HeteroSim: Towards High-Fidelity Heterogeneous LLM Training Simulation on GPUs

Xiaofei Yue, Fangming Zhao, Fulun Ye, Jiongchi Yu, Zhaoxuan Li, Tingting Li, Ziming Zhao, Jianwei Yin

Abstract

Modern Large Language Model (LLM) training clusters increasingly mix heterogeneous GPUs, diverse intra-node fabrics, and inter-node interconnects, combined with varied parallelism strategies. Exploring this massive design space, further amplified by heterogeneity, through real deployments is prohibitively slow and costly.
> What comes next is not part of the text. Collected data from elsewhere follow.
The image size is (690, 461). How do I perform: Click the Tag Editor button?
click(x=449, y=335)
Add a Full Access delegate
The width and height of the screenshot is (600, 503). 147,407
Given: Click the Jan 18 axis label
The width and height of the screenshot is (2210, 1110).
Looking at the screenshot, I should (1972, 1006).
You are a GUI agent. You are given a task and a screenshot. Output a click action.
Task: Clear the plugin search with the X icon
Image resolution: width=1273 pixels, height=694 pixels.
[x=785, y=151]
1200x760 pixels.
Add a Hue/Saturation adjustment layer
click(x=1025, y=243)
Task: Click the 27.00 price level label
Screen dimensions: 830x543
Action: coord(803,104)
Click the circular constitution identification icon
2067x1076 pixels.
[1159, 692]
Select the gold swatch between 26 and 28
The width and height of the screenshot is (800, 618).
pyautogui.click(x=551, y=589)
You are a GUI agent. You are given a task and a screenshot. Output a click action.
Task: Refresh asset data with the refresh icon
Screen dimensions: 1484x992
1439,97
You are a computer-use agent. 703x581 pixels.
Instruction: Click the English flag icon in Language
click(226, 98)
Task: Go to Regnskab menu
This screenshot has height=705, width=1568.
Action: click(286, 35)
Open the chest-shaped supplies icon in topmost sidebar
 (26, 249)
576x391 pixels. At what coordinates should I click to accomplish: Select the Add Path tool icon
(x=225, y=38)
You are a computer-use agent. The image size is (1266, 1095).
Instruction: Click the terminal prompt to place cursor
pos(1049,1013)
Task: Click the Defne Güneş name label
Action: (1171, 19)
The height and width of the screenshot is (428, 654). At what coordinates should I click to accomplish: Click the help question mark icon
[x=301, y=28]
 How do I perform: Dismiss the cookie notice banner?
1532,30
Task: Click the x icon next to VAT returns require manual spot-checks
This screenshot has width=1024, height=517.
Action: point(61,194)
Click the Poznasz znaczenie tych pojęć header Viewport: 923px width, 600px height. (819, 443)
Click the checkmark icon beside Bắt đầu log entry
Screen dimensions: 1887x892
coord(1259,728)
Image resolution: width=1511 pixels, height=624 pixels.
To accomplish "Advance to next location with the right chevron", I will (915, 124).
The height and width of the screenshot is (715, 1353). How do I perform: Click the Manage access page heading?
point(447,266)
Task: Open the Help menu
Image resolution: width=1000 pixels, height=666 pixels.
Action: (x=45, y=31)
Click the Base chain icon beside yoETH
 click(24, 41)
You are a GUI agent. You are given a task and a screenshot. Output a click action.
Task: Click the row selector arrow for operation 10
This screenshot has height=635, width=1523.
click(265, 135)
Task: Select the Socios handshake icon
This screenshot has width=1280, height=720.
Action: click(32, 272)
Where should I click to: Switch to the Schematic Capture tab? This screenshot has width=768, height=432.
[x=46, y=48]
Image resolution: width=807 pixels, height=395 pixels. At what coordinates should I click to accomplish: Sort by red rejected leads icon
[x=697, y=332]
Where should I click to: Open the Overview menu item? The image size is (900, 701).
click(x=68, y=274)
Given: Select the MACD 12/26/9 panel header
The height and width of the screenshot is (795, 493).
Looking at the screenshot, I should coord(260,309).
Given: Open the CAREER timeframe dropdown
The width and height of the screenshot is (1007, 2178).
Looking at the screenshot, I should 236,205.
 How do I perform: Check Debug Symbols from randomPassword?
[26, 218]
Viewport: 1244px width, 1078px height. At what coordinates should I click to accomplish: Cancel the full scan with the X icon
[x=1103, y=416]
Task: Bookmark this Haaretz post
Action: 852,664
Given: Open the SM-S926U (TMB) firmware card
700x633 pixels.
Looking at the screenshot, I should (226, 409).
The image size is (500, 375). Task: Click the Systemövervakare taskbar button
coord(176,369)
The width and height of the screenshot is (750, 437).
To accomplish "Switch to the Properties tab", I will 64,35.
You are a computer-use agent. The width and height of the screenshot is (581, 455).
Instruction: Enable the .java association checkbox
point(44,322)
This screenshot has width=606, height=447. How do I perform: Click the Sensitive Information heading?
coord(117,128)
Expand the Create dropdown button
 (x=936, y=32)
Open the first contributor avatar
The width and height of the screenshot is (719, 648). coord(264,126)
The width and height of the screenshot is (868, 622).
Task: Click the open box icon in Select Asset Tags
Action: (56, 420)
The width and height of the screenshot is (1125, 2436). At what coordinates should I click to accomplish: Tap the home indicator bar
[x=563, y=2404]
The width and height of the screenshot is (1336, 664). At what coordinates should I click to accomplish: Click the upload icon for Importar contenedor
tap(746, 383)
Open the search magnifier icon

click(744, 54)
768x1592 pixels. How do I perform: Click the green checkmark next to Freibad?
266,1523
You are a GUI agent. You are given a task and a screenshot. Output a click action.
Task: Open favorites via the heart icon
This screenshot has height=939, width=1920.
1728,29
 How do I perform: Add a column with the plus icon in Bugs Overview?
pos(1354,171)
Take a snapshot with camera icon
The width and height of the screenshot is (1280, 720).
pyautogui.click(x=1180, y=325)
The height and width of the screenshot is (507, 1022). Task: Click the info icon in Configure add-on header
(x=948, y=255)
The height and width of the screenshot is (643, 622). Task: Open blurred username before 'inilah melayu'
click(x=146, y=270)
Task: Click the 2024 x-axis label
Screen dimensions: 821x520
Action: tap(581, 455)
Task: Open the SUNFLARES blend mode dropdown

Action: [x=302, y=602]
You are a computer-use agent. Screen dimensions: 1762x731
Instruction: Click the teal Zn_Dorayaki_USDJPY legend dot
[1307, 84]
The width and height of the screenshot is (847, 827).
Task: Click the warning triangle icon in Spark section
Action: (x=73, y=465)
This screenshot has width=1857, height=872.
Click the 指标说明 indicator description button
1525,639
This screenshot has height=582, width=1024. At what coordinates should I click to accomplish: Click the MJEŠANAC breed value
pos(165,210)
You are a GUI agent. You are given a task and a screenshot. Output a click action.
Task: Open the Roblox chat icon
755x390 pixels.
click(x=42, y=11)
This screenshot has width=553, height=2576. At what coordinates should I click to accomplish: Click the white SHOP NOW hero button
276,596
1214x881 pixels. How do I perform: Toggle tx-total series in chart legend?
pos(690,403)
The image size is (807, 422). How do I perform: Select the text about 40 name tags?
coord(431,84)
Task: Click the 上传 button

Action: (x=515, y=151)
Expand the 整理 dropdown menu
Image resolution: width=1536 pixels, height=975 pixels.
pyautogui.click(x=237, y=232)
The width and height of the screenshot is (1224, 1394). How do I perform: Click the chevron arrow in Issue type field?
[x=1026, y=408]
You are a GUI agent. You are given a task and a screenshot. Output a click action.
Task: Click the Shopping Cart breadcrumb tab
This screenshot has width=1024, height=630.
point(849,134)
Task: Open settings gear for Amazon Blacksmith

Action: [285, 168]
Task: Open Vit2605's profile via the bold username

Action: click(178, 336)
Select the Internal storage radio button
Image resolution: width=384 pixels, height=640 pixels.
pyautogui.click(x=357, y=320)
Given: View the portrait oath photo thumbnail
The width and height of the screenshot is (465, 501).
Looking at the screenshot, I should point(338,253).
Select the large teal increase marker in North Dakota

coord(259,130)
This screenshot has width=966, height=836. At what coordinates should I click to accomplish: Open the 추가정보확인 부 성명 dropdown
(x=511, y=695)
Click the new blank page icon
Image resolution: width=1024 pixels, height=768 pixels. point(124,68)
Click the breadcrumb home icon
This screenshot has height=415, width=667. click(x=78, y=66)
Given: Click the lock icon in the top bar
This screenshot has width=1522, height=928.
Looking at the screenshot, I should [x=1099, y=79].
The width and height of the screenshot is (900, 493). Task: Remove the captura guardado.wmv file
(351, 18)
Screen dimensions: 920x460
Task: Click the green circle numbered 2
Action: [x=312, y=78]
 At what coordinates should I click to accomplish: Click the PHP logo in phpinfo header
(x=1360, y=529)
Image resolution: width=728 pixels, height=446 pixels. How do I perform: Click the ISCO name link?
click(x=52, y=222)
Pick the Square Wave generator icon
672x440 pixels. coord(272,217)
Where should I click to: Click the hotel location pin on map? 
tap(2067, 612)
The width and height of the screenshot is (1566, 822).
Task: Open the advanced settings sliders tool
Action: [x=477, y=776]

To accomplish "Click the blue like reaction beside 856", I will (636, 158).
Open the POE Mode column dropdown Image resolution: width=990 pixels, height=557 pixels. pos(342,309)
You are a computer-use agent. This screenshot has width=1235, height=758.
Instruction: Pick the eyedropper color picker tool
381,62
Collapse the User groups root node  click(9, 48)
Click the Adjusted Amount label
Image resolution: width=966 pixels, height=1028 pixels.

Existing simulators, which are primarily designed and tuned for homogeneous clusters, either trade fidelity for speed or require heavyweight workflows with non-negligible overhead. We propose HeteroSim, a high-fidelity simulation framework for heterogeneous LLM training systems. It introduces: (i) a LLM training workload compiler that captures realistic training graphs, microbatching schedules, and compute-communication overlap; (ii) a heterogeneity-aware computation planner using roofline-style scaling across GPU generations; (iii) a collective communication planner that reproduces NCCL-like behaviors with per-link models, message channelization, and configurable routing. Across a wide range of heterogeneity levels, experimental results show that HeteroSim achieves near-real simulation accuracy while keeping low overhead.